Скотома и его интеллектуальные наследники относятся к сознанию как к чему-то такому, что можно отпускать людям малыми дозами. Круг же воспринимает сознание как чудо, таинство, вызов. Бесконечно пытливый в своем отношении к миру, он вдруг обнаруживает, что ослеплен безбрежной тоской по Ольге, парадоксом бесконечного чувства в конечном мире. Неясные намеки на существование чего-то за пределами нашего мира подталкивают его к попытке обдумать «предварительное сообщение о бесконечности сознания», однако в ту самую ночь, когда он приступает к осуществлению этого замысла, Круга арестовывают вместе с его сыном.
V
Пародирование Падуком подлинных ценностей сознания достигает апогея в отвратительном убийстве Давида. По ошибке помещенный в Санаторию для ненормальных детей, Давид, как представляется директору этого заведения, является одним из
так называемых «сироток», время от времени используемых в качестве «средства разрядки» на благо наиболее интересных пациентов с так называемым «преступным» прошлым (изнасилования, убийства, беспричинная порча государственного имущества и проч.). Теория… утверждает, что по-настоящему трудным пациентам необходимо раз в неделю предоставлять утешительную возможность давать полную волю их подспудным стремлениям (преувеличенной потребности мучить, терзать и проч.), обращая таковые на какого-нибудь человечка, не имеющего ценности для общества; тем самым, постепенно, зло будет из них истекать, так сказать «отливаться», и со временем они превратятся в достойных граждан… [Давида] оставляли одного, разрешая ему погулять по садику… Немного погодя в загон запускали пациентов, или «больных» (общим числом восемь). Поначалу они держались поодаль, разглядывая «субчика». Интересно было наблюдать, как их понемногу охватывал «бригадный дух». Все они были неотесанными, необузданными, неорганизованными индивидуумами, а тут их как что-то повязывало, дух общности (положительный).

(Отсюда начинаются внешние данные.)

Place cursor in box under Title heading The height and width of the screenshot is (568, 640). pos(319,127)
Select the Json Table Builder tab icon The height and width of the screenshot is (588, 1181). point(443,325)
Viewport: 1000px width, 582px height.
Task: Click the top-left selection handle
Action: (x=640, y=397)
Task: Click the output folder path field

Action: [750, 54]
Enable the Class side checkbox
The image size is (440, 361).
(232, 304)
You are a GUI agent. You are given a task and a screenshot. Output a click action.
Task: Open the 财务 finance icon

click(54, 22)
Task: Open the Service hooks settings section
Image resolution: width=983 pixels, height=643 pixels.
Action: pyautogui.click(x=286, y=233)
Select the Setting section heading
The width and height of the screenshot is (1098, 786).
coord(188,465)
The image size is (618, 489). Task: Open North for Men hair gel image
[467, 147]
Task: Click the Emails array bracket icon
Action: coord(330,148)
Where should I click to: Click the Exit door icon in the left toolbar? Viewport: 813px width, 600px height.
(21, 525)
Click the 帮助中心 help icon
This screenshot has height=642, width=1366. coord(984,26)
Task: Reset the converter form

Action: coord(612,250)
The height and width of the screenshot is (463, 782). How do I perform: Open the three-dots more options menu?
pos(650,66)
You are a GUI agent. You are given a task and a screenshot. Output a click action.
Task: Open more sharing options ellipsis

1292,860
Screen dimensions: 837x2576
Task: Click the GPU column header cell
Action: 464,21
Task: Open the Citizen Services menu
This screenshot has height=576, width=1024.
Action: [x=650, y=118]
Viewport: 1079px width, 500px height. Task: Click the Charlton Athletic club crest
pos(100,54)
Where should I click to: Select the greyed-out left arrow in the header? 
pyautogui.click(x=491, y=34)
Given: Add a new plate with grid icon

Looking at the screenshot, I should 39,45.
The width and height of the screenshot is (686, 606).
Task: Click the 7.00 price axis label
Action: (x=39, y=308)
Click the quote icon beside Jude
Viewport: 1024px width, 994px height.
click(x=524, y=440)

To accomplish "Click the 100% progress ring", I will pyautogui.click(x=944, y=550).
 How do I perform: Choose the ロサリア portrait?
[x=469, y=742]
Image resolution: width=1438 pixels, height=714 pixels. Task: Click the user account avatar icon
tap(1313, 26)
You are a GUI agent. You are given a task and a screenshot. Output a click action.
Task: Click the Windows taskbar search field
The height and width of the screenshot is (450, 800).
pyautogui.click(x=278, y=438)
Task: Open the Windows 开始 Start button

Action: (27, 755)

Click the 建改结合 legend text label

В ходе этой нелепой терапии Давид гибнет, причем все происходящее снимается на кинопленку в целях как исследовательских, так и развлекательных. Предположительно шутливые титры фильма обнаруживают безумное смешение ценностей, пугающее стремление порадовать аудиторию самого низкого разбора. Кругу, бессильному хоть чем-то помочь сыну, приходится высидеть демонстрацию этого фильма, после чего ему показывают кое-как залатанное тело его убитого ребенка. В сцене смерти Давида Набокову удается вывернуть наизнанку все наиболее ценимые им проявления человеческого духа: любознательность — в этом непристойном «эксперименте» она становится не более чем безмозглым шаржем на науку; воображение — в фильме, представляющем собою полную противоположность искусству своим подхихикивающим обращением ко всему, что есть пошлого и подлого в человеке; нежность — в отвратительном утверждении приоритета абстрактного общественного блага над участью беспомощного ребенка.